Problem statement:
Copy the rows below exactly as they appear, from the first row through the row containing "Action: tap(460, 155)".

Input material:

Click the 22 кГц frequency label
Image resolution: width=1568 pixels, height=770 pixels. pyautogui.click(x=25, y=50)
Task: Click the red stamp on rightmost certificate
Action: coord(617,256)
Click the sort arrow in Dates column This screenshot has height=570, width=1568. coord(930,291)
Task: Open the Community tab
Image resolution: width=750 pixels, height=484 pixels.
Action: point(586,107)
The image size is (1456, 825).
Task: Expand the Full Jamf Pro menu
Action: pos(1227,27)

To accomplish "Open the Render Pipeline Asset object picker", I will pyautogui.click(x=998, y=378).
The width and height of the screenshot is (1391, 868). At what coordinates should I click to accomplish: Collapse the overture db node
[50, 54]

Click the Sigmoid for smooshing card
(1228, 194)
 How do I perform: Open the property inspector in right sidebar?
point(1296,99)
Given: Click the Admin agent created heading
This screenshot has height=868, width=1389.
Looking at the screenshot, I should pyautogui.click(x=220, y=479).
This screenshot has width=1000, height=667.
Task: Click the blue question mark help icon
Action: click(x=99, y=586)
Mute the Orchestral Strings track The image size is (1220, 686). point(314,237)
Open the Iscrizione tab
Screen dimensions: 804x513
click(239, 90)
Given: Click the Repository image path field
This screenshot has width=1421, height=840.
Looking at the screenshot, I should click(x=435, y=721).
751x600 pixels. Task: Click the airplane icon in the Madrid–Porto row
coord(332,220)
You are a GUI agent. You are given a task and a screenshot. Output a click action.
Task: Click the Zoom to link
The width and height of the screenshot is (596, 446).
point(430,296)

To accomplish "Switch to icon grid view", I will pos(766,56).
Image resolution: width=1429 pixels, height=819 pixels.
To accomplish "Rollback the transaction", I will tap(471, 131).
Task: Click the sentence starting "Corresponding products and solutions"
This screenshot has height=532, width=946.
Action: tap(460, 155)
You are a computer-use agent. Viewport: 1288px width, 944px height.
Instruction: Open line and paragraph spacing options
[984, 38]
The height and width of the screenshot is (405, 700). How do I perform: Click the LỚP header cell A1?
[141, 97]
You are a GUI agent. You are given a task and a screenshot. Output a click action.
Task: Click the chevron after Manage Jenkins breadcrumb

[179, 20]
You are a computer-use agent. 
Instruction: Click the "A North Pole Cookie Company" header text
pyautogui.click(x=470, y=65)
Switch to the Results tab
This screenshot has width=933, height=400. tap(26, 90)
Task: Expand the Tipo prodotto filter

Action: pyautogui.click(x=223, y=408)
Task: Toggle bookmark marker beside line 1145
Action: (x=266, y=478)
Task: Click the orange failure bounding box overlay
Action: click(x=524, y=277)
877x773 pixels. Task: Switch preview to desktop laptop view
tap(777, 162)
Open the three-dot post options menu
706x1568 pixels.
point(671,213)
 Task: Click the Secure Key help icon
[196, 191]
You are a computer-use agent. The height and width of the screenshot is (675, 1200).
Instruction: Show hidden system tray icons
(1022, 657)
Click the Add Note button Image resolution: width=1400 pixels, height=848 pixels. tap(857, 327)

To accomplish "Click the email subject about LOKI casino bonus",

Result of the task:
Click the 22 кГц frequency label
Image resolution: width=1568 pixels, height=770 pixels. pyautogui.click(x=25, y=50)
Task: Click the red stamp on rightmost certificate
Action: coord(617,256)
Click the sort arrow in Dates column This screenshot has height=570, width=1568. coord(930,291)
Task: Open the Community tab
Image resolution: width=750 pixels, height=484 pixels.
Action: point(586,107)
The image size is (1456, 825).
Task: Expand the Full Jamf Pro menu
Action: pos(1227,27)

To accomplish "Open the Render Pipeline Asset object picker", I will pyautogui.click(x=998, y=378).
The width and height of the screenshot is (1391, 868). At what coordinates should I click to accomplish: Collapse the overture db node
[50, 54]

Click the Sigmoid for smooshing card
(1228, 194)
 How do I perform: Open the property inspector in right sidebar?
point(1296,99)
Given: Click the Admin agent created heading
This screenshot has height=868, width=1389.
Looking at the screenshot, I should pyautogui.click(x=220, y=479).
This screenshot has width=1000, height=667.
Task: Click the blue question mark help icon
Action: click(x=99, y=586)
Mute the Orchestral Strings track The image size is (1220, 686). point(314,237)
Open the Iscrizione tab
Screen dimensions: 804x513
click(239, 90)
Given: Click the Repository image path field
This screenshot has width=1421, height=840.
Looking at the screenshot, I should click(x=435, y=721).
751x600 pixels. Task: Click the airplane icon in the Madrid–Porto row
coord(332,220)
You are a GUI agent. You are given a task and a screenshot. Output a click action.
Task: Click the Zoom to link
The width and height of the screenshot is (596, 446).
point(430,296)

To accomplish "Switch to icon grid view", I will pos(766,56).
Image resolution: width=1429 pixels, height=819 pixels.
To accomplish "Rollback the transaction", I will tap(471, 131).
Task: Click the sentence starting "Corresponding products and solutions"
This screenshot has height=532, width=946.
Action: tap(460, 155)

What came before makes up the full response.